**The data**:
=== Begin Enclosure ===
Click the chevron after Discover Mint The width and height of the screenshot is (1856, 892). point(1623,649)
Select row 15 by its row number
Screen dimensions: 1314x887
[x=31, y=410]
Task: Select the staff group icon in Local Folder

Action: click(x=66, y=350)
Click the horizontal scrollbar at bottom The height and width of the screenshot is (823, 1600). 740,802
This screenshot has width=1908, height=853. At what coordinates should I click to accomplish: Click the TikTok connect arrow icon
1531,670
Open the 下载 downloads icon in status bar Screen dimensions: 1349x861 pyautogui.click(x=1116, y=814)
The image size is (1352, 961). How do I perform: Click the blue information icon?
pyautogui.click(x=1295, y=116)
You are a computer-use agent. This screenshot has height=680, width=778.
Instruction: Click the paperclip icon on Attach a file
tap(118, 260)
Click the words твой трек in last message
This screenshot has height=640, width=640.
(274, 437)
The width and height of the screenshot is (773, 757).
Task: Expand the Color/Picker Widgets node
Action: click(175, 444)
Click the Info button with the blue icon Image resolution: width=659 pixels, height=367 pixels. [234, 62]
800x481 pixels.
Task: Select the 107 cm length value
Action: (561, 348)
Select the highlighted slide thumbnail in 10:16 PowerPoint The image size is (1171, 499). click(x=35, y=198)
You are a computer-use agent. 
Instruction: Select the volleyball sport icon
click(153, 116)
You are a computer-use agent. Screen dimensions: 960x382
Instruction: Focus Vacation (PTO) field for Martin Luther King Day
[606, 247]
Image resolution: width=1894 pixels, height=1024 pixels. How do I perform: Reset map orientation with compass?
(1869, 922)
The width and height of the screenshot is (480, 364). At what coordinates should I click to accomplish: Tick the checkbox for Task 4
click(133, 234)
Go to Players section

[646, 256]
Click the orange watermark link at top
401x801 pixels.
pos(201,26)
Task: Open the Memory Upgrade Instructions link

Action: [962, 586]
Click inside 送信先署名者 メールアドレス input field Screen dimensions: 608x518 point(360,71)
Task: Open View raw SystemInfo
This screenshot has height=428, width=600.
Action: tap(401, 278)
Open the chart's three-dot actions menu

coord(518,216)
=== End Enclosure ===
**Problem details**: All lines from the one that has "Click the orange watermark link at top" through the end of the material above should be returned exactly; omit the rest.

**Task result**:
Click the orange watermark link at top
401x801 pixels.
pos(201,26)
Task: Open the Memory Upgrade Instructions link

Action: [962, 586]
Click inside 送信先署名者 メールアドレス input field Screen dimensions: 608x518 point(360,71)
Task: Open View raw SystemInfo
This screenshot has height=428, width=600.
Action: tap(401, 278)
Open the chart's three-dot actions menu

coord(518,216)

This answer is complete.